The case concerned Burton, a law clerk who was terminated without cause in 2015, after 12 years of employment with the defendant law firm. She commenced litigation shortly thereafter alleging that the termination clause in her employment contract was invalid as it failed to comply with the minimum requirements as set out in the Employment Standards Act.

The ESA requires an employer to continue to make benefit plan contributions on behalf of an employee during the statutory notice period. The termination clause here provided that the Plaintiff would be entitled to “notice, severance pay, and any other payment required by the relevant legislation in force as at the time of the termination”. Burton argued that without specific reference to benefit plan contributions, the clause attempted to contract out of the statutory minimums, rendering it unenforceable. She argued that, without a valid termination clause, she was entitled to reasonable notice at common law.

Referring to three recent Court of Appeal decisions, the Court disagreed:

  1. In Roden v The Toronto Humane Society, the Ontario Court of Appeal found that the fact that while silent with respect to benefit plan contributions, the termination clause did not represent an attempt to “contract out” of the employer’s obligations under the Act.
  2. In contrast, in Wood v Fred Deeley Imports Ltd, Justice Laskin found that the termination clause went beyond mere silence to provide that “the Company shall not be obliged to make any payments to you other than those provided for in this paragraph” and that the “payments and notice provided for in this paragraph are inclusive of your entitlements to notice, pay in lieu of notice and severance pay pursuant to the ESA”. The clause was found to be an attempt to reduce the employer’s obligations to make benefit plan contributions as required by the Act and was deemed legally unenforceable.
  3. Finally, in Nemeth v Hatch Ltd, the Court considered a termination clause which was silent with respect to the employee’s entitlement to severance pay. There, Justice Roberts. found that silence in the termination clause did not reflect an intention to “contract out” of the ESA, because there was not the fatal all-inclusive language that was present in Wood. Accordingly, the clause was found to be valid.

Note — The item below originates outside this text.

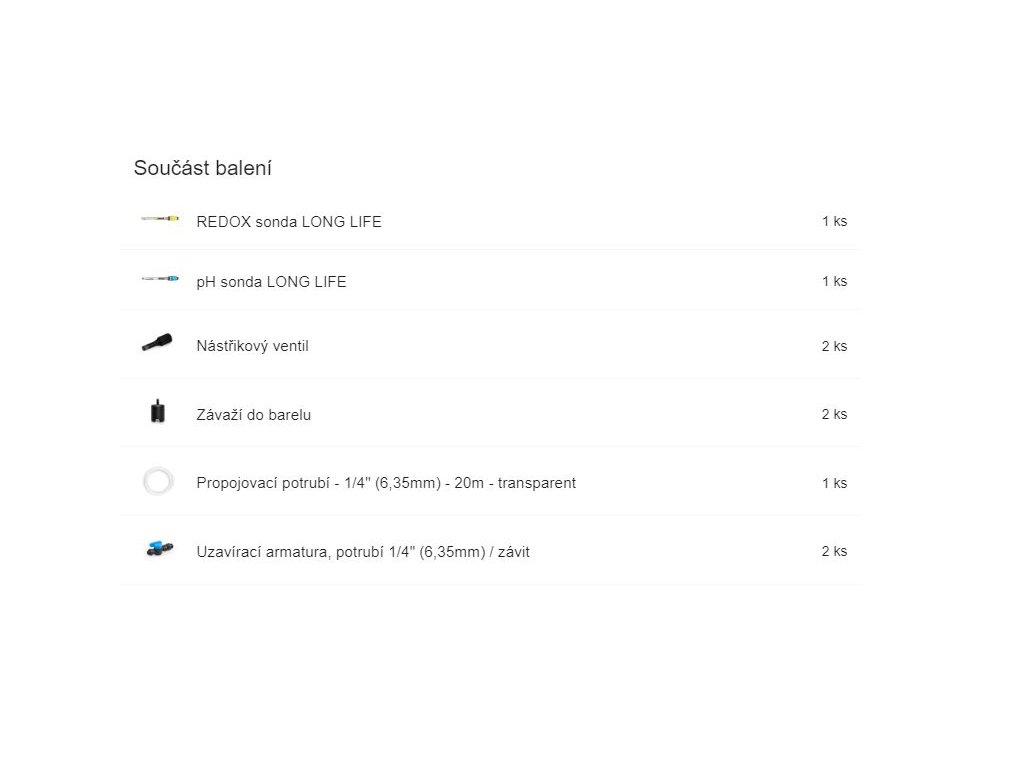Click the 1 ks quantity for REDOX sonda
Screen dimensions: 1024x768
(x=835, y=221)
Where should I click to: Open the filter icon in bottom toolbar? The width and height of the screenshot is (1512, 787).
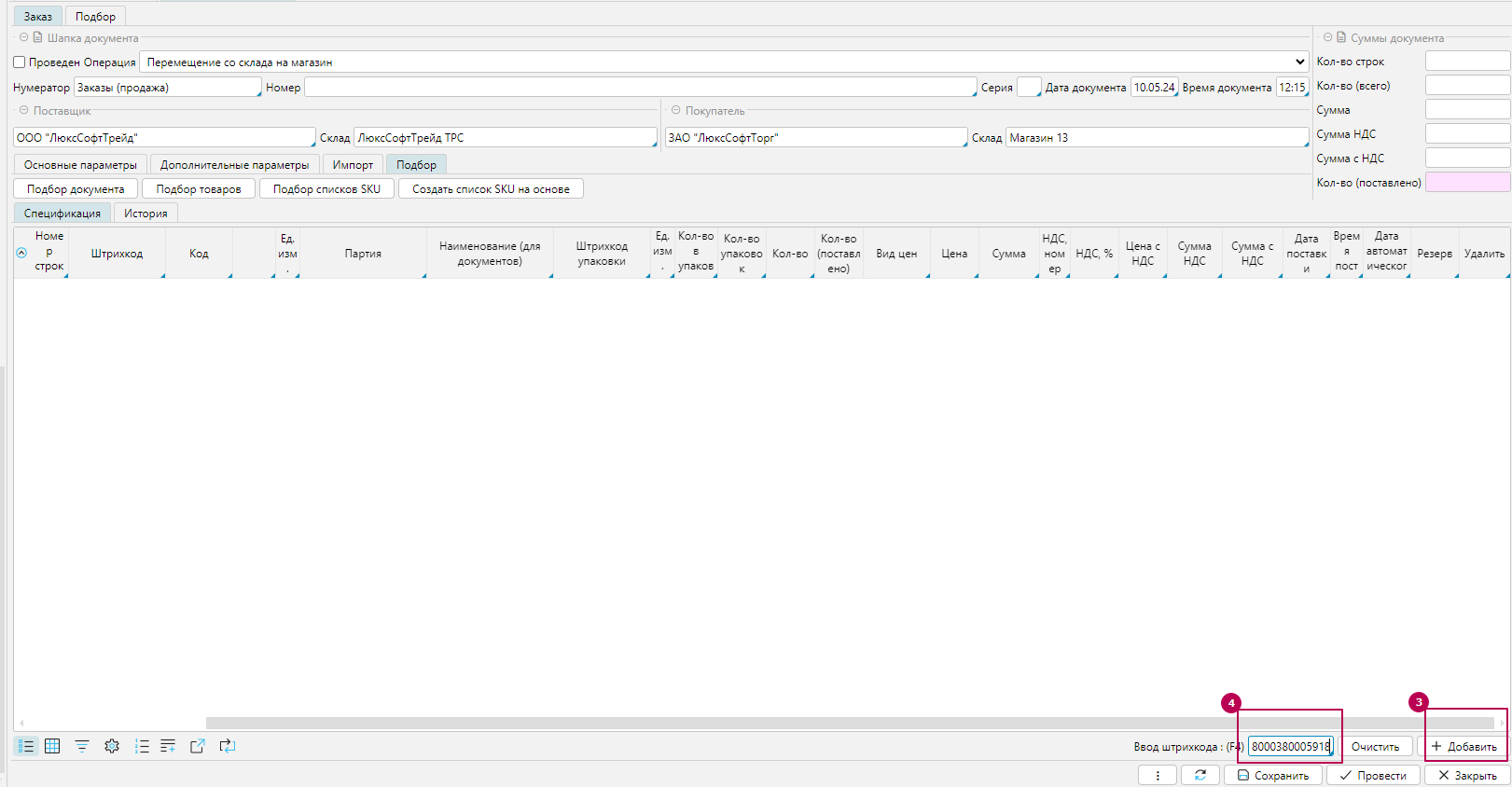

Referring to these three decisions, Justice Monahan found that, here, the termination clause’s reference to the minimum notice required under applicable law was sufficiently clear to displace the Plaintiff’s common law notice entitlement.

Further, the requirement to make “any other payment required by the relevant legislation” explicitly provided for the continuation of benefit plan contributions, which are generally paid to third-party benefit providers rather than to the employee. In contrast to Wood, the reference in the termination clause to “any other payment required by the relevant legislation” was not limited to payments made directly to the employee.

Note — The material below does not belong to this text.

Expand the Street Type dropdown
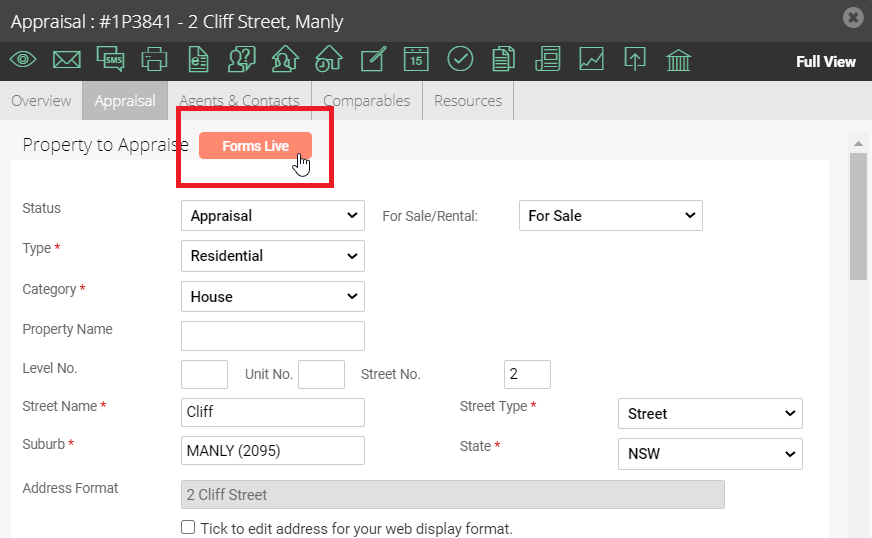872x538 pixels. click(x=710, y=413)
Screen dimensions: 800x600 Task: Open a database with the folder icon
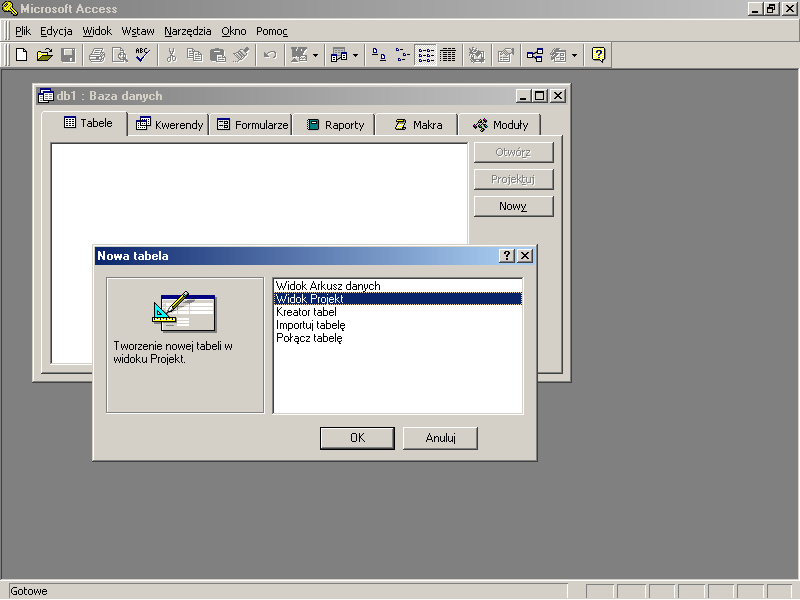[45, 55]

Finally, Justice Monahan found that the clear intention of the termination clause was to ensure that the Plaintiff received no less than the amounts entitled to under the ESA by virtue of the catch-all phrase that, “if the amounts which you would receive upon a Non-Cause Termination, as set out above, are less than the amounts to which you would be entitled under the ESA…then you shall be entitled to…any other payment required by the relevant legislation in force at the time of the termination”.

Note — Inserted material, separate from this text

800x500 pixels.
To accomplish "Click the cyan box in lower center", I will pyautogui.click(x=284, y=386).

Accordingly, the clause was found to be enforceable, and the action was dismissed.

The Court did provide an alternative assessment and found the Plaintiff would have been entitled to nine months of reasonable notice, with a lump sum payment of $52,500, had the termination clause been found to be unenforceable, once again demonstrating the considerable financial implications that would have arisen due to an improperly drafted termination clause.

Employers must ensure their termination clauses provide the statutory minimums. As employer intention will be considered when assessing the validity of a termination clause, the case suggests it would be good practice for employers to protect themselves by including a catch-all phrase making reference to the minimums required by the relevant legislation in force at the time of the termination.

In addition, in June 2018, the Court of Appeal again considered the enforceability of a termination clause in Amberber v IBM Canada Ltd, 2018 ONCA 571. There, the Court found a catch-all or failsafe provision, should not be treated as a severability clause. Instead, the Ontario Court of Appeal held that a failsafe provision ensures a termination clause is “read up” so that it complies with the ESA.

In summary, notwithstanding the tendency of former employees to suggest the strictest construction of termination provisions in order to side-step a contractual notice provision, recent Ontario case law demonstrates that the approach is properly more nuanced and requires consideration of the employer’s intention.